• **SET PROBLEM A**: Rewrite the forum thread from "I'm not sure" through "formats of photography.", swapping in "work" wherever "project" appears.

• **PASSAGE TO READ**:
# Ghosts Control my mind



## anthemsandall

I'm not sure if this is allowed
if it isn't please just close it.

I have been working on this project titled, "Ghosts control my mind.
it is a thesis project about the concept of happiness through the exploration of different parts of the human condition.

It uses poetry as well as different formats of photography.
I have decided to start a campaign to help fund its release and if you would like to learn more about it
it can be viewed here: <Link removed>


----------



## robbins.photo

Ok, so you want me to give you money.  Then you tell me that I don't know what happiness is, and that any ideas I might have on the subject are asinine.

Interesting approach.

Actually I've got a pretty good idea of what makes me happy.  So I'll be putting that money into my savings account and getting a new lens, as opposed to donating it to a project headed by a guy who has already decided I'm abusive and judgemental even though he knows squat about me personally.  Granted the irony of that is quite humorous, but not nearly enough for me to waste any of my hard earned money to fund anyone else's angst ridden nihilism.

So instead I'll just wish you luck distributing doom and gloom to the masses.


----------



## anthemsandall

robbins.photo said:


> Ok, so you want me to give you money.  Then you tell me that I don't know what happiness is, and that any ideas I might have on the subject are asinine.
> 
> Interesting approach.
> 
> Actually I've got a pretty good idea of what makes me happy.  So I'll be putting that money into my savings account and getting a new lens, as opposed to donating it to a project headed by a guy who has already decided I'm abusive and judgemental even though he knows squat about me personally.  Granted the irony of that is quite humorous, but not nearly enough for me to waste any of my hard earned money to fund anyone else's angst ridden nihilism.

• **SET PROBLEM B**: Select each line in the records below that contains the word "Open".

• **DATA FOR THIS EXERCISE**:

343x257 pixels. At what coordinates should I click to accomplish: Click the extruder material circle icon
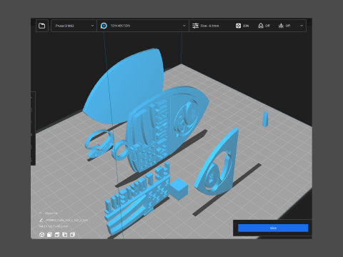coord(104,26)
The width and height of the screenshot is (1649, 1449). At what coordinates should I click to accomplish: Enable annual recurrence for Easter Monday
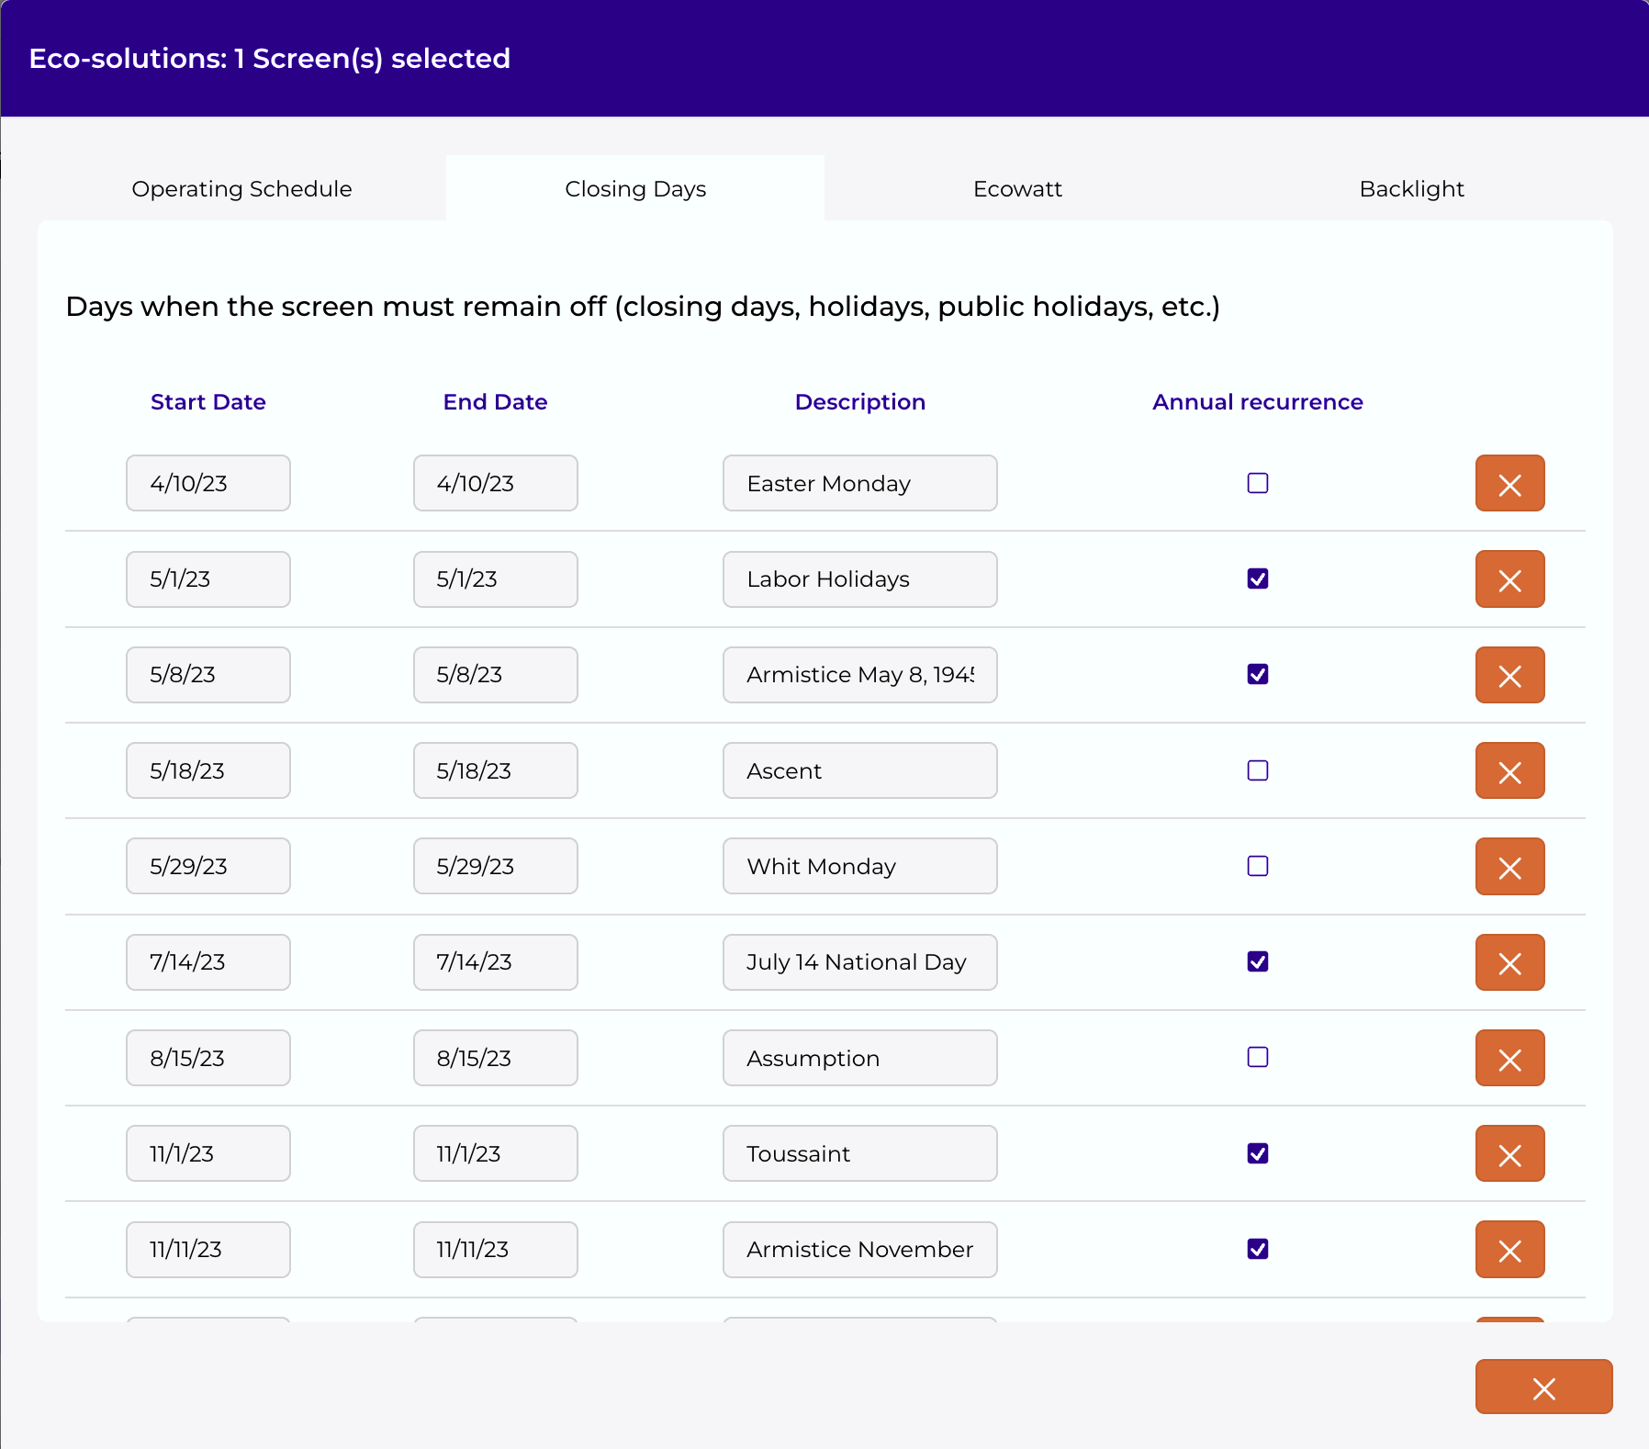click(1258, 483)
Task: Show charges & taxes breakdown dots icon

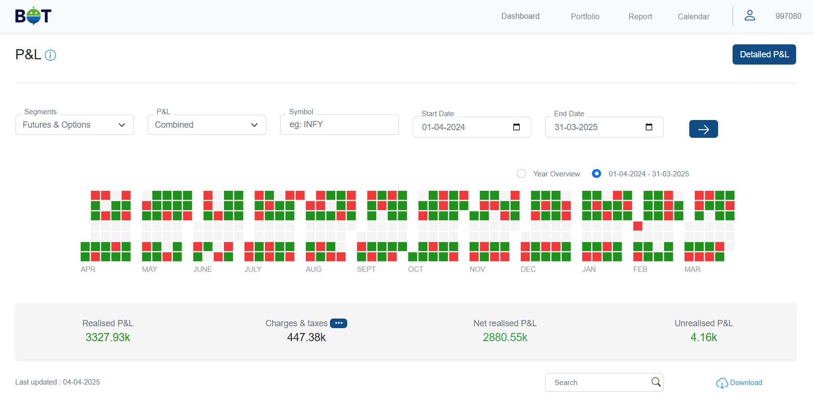Action: tap(339, 323)
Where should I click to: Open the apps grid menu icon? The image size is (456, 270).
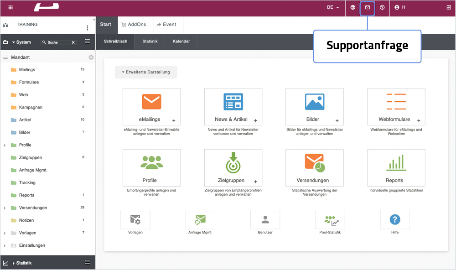click(11, 8)
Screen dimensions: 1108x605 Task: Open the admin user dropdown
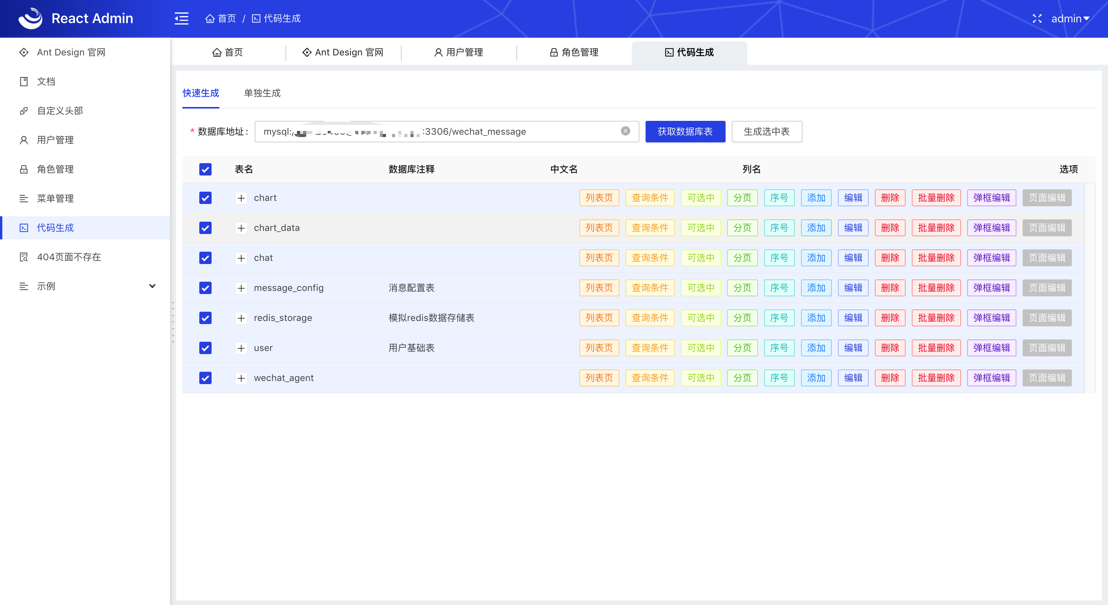pos(1070,19)

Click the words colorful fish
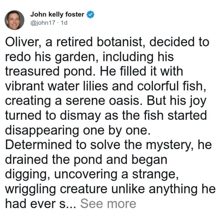[172, 86]
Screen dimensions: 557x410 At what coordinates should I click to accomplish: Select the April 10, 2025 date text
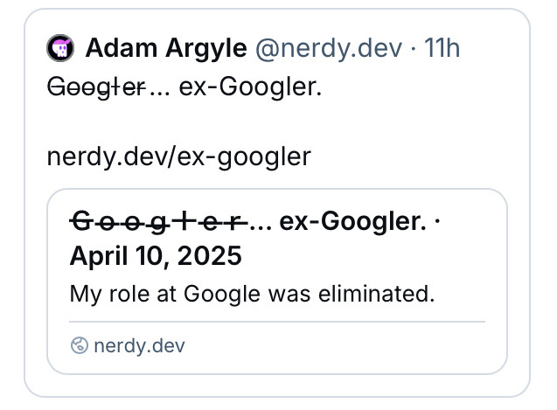coord(156,256)
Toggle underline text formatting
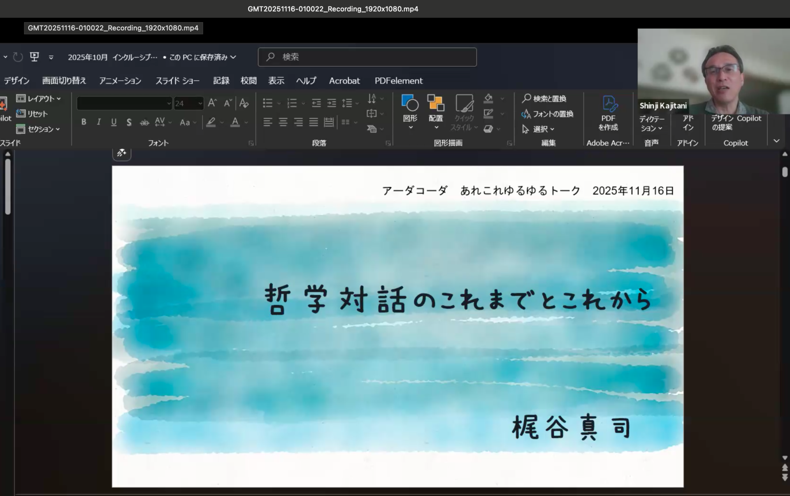790x496 pixels. [x=114, y=122]
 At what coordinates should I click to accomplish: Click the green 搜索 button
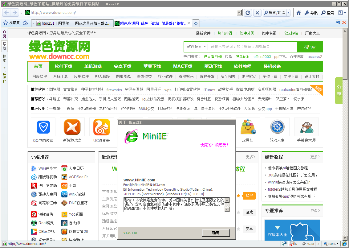(310, 47)
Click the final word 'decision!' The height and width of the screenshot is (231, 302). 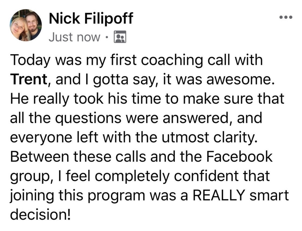click(x=40, y=214)
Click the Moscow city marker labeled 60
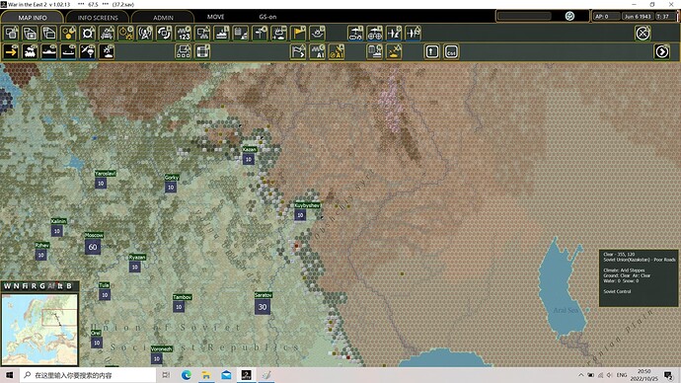Viewport: 681px width, 383px height. click(93, 247)
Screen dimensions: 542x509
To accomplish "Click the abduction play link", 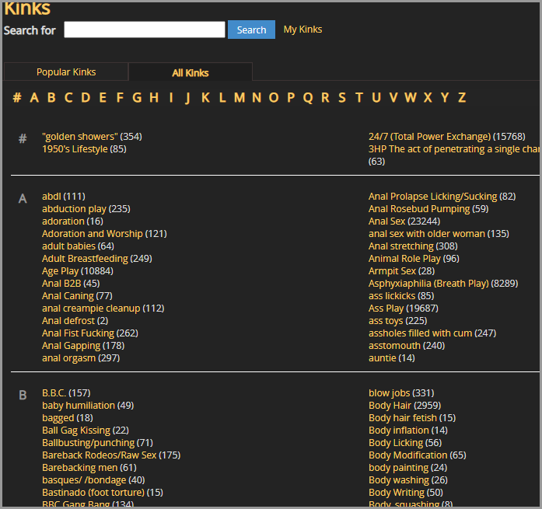I will click(x=74, y=209).
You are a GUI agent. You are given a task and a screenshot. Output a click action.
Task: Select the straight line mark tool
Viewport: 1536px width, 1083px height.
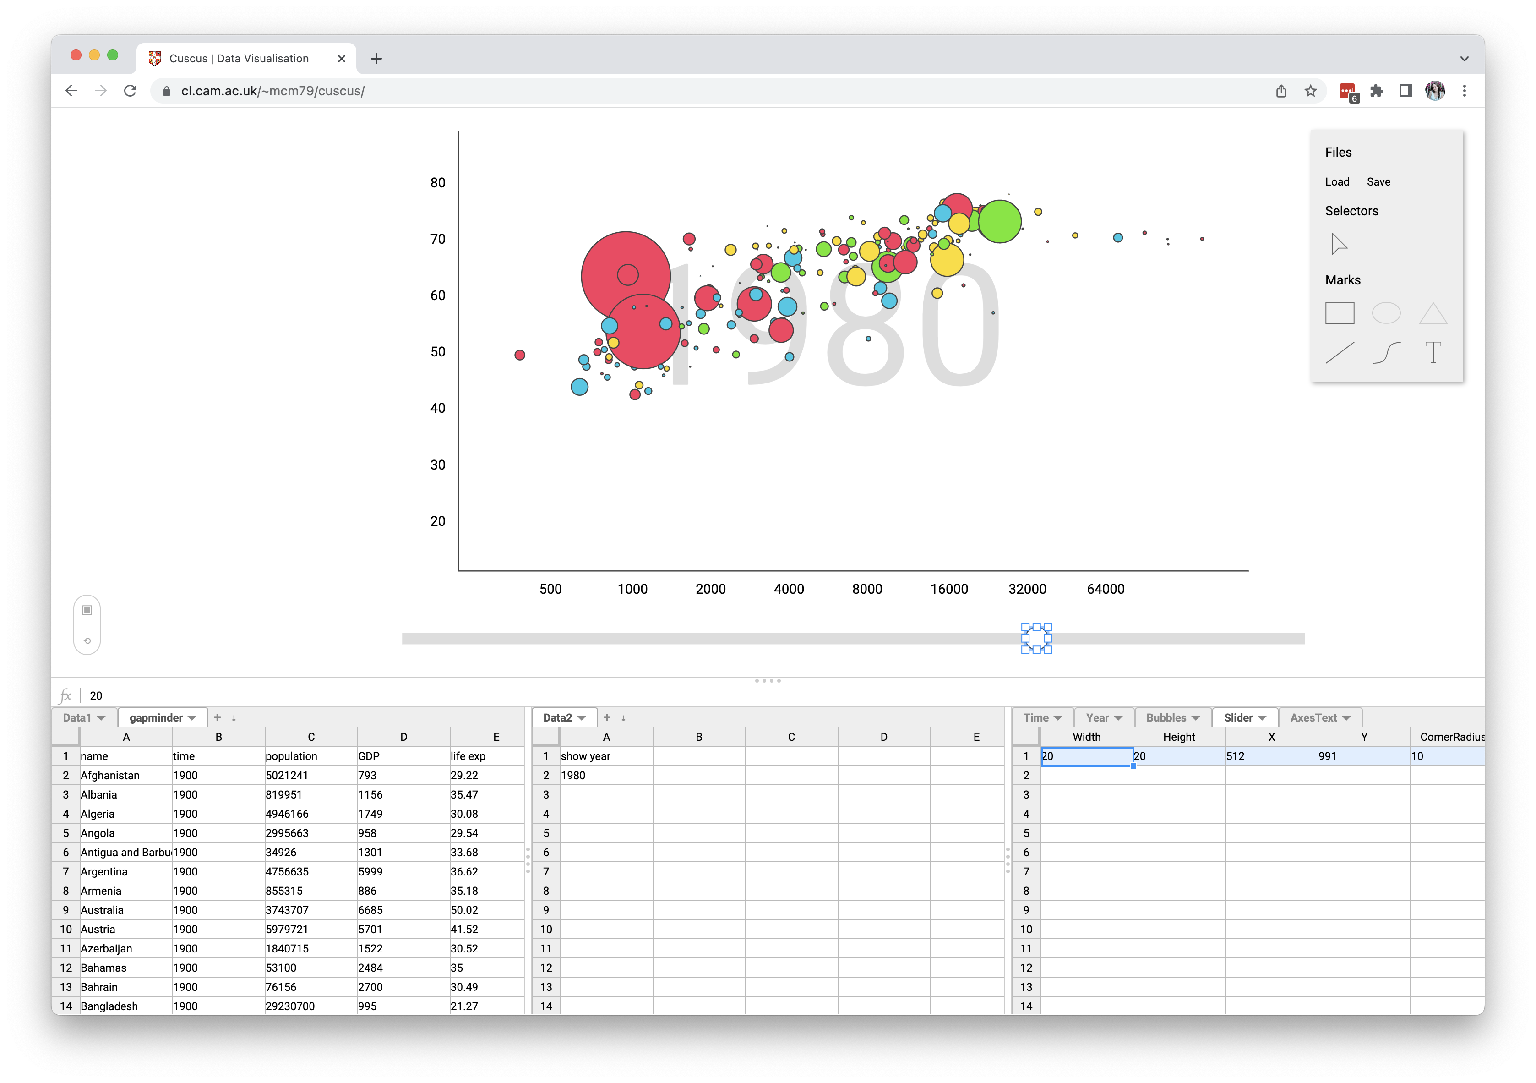tap(1339, 353)
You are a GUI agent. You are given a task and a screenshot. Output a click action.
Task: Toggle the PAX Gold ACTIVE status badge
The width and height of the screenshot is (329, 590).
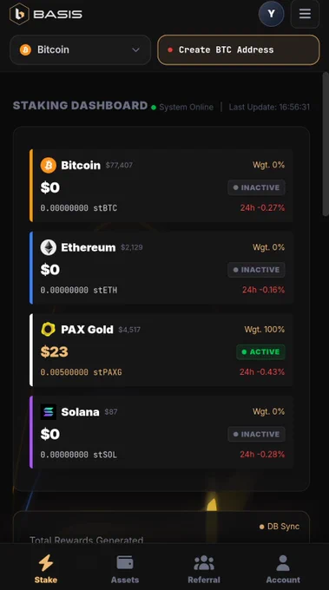260,351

• **WRITTEN ANSWER A**:
I'm not sure if this is allowed
if it isn't please just close it.

I have been working on this work titled, "Ghosts control my mind.
it is a thesis work about the concept of happiness through the exploration of different parts of the human condition.

It uses poetry as well as different formats of photography.

• **WRITTEN ANSWER B**:
Where should I click to: Open the apps grid menu icon? The image size is (456, 270).
Screen dimensions: 1108x605 Task: Open the admin user dropdown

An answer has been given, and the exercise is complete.